I also found frog legs but I forgot the price...they were 2.57 at Food Lion for 2 of them (.55lb)


----------



## Pickle (Jun 23, 2018)

I'm a county bumkin and I catch fish and shoot squirrels send them threw a grinder deep freeze. Bonopetet


----------



## Zyn (Jun 23, 2018)

To add to pickles post. My family owns a good bit of land. We have a nice stream near my own house
And family has multiple ponds. Sev loves some minnows, crayfish, small bullfrogs, bluegill, and what not all caught and frozen to kill paracites of course.


----------



## Yogamum (Oct 11, 2018)

Zyn said:


> To add to pickles post. My family owns a good bit of land. We have a nice stream near my own house
> And family has multiple ponds. Sev loves some minnows, crayfish, small bullfrogs, bluegill, and what not all caught and frozen to kill paracites of course.

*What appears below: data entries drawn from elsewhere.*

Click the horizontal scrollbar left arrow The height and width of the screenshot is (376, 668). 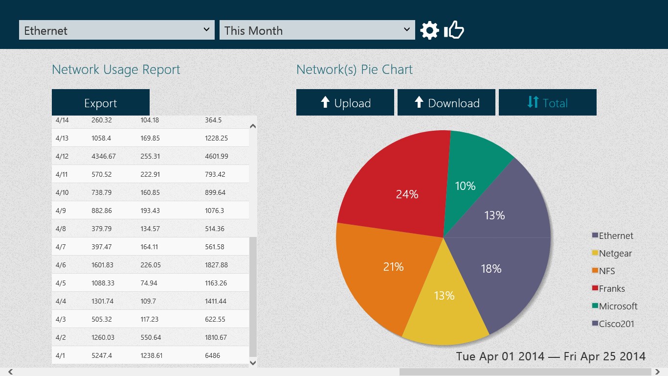coord(10,372)
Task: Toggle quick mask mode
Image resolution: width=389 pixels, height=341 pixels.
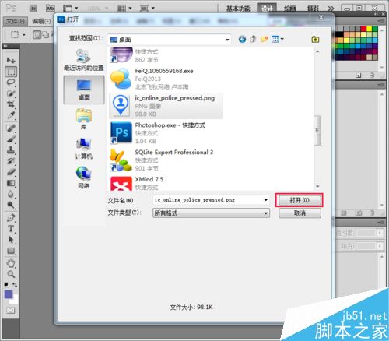Action: point(11,310)
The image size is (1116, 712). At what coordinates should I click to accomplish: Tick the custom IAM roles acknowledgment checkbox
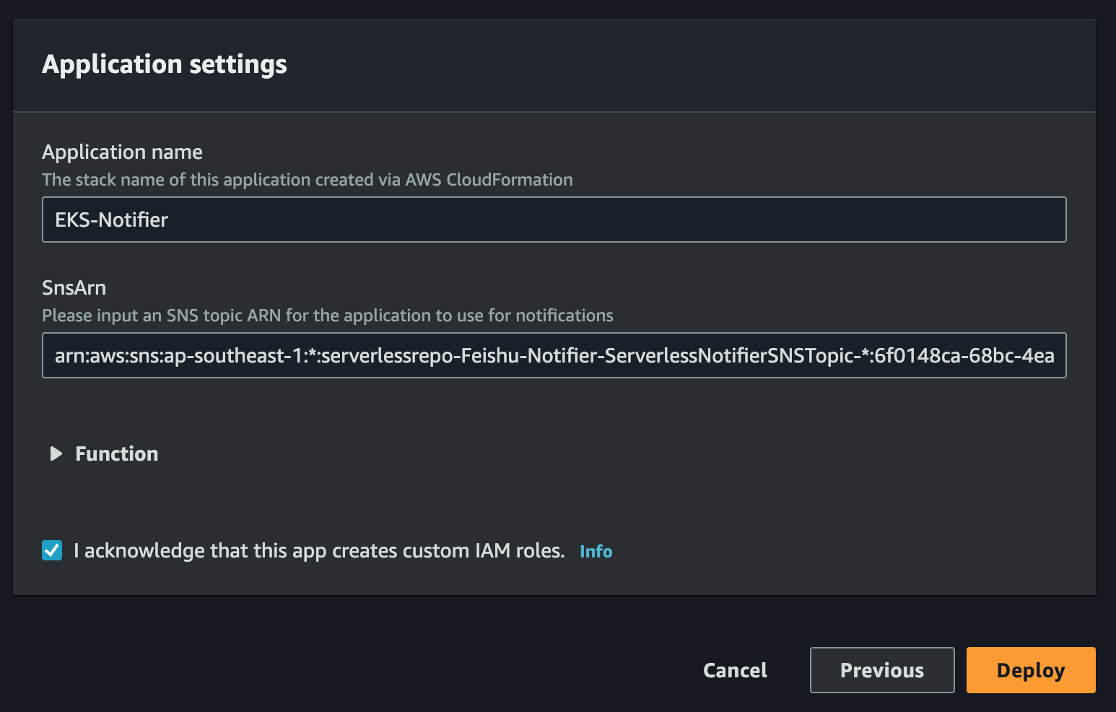(x=52, y=550)
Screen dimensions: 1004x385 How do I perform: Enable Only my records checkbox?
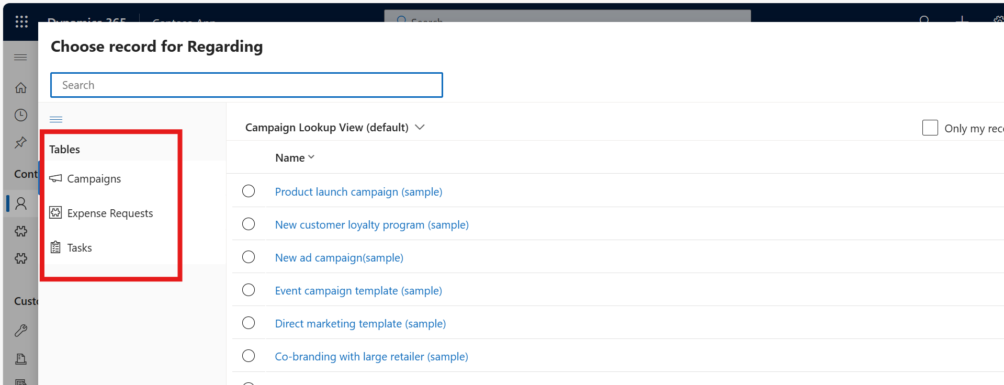click(x=930, y=128)
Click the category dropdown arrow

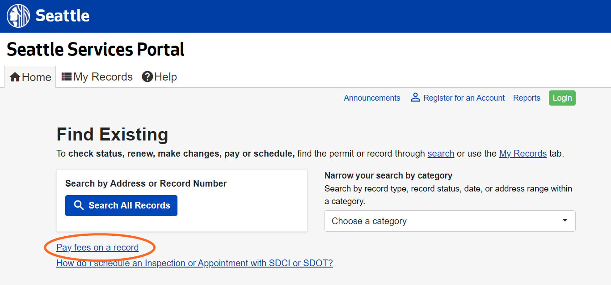click(565, 221)
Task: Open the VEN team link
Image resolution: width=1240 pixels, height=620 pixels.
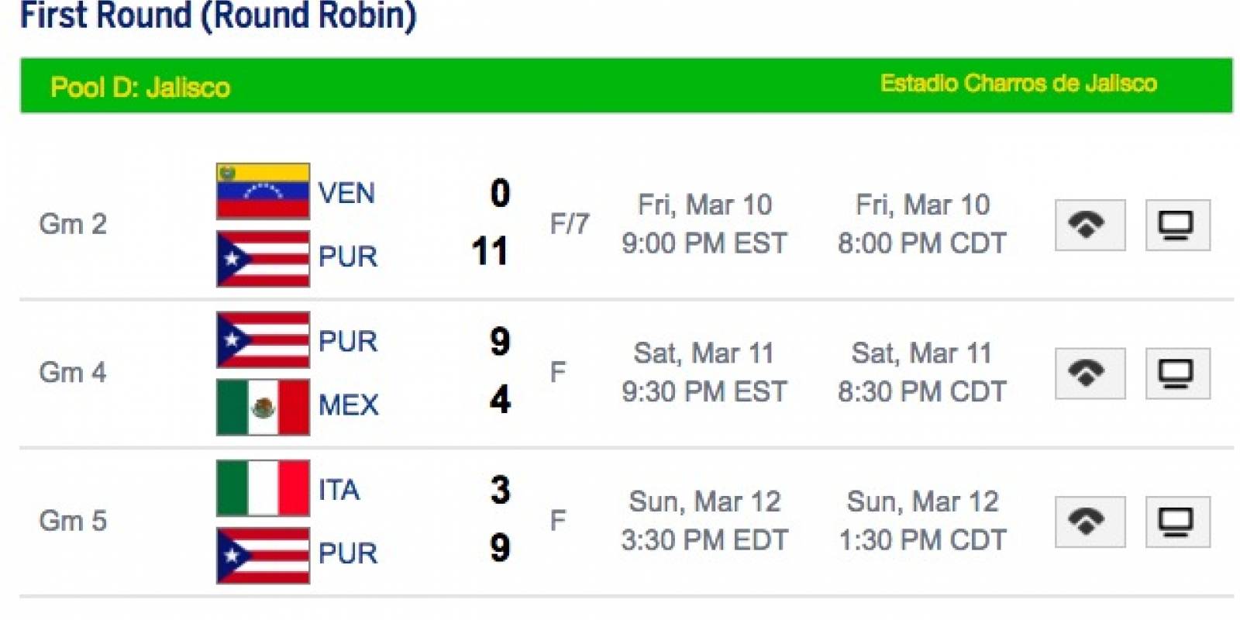Action: click(x=346, y=193)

You freeze everything first then thaw ?


----------



## Zyn (Oct 12, 2018)

Yeah kills parasites


----------



## Pickle (Oct 12, 2018)

thus far my system of grinding up entire squirrels minus the hide with my fresh chicken hearts and livers freezing in portions has worked very well!! she loves it! probably way better for her too then anything you will find at the store


----------